On appeal, defendant argues that the trial court erred by denying his motion to continue the trial of this case, on the grounds that (1) the trial court lacked the authority to enter an order that overruled another superior court judge, and (2) the denial of defendant's continuance motion deprived him of his constitutional right to the effective assistance of counsel, as guaranteed by the Sixth and Fourteenth Amendments of the United States Constitution and Article I, Section 23 of the North Carolina Constitution. N.C. Gen. Stat. § 15A-952(g) (2015) addresses a trial court's determination of whether to allow a continuance and provides that "the judge shall consider at least the following factors in determining whether to grant a continuance:"
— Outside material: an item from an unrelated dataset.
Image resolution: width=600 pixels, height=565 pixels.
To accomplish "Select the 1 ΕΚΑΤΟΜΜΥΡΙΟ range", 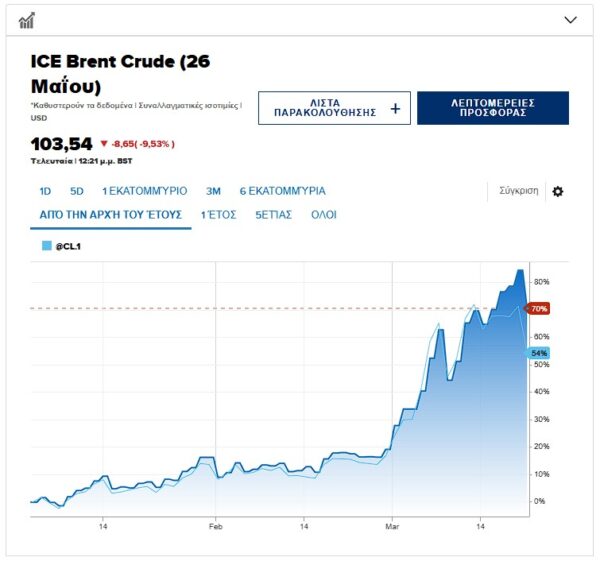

(1) Whether the failure to grant a continuance would be likely to result in a miscarriage of justice; [and]
(2) Whether the case taken as a whole is so unusual and so complex, due to the number of defendants or the nature of the prosecution or otherwise, that more time is needed for adequate preparation[.]

The general standard of review of a trial court's ruling on a continuance motion is well-established:

It is, of course, axiomatic that a motion for a continuance is ordinarily addressed to the sound discretion of the trial judge whose ruling thereon is not subject to review absent a gross abuse. It is equally well established, however, that, when such a motion raises a constitutional issue, the trial court's action upon it involves a question of law which is fully reviewable by an examination of the particular circumstances of each case. Denial of a motion for a continuance, regardless of its nature, is, nevertheless, grounds for a new trial only upon a showing by defendant that the denial was erroneous and that [his] case was prejudiced thereby.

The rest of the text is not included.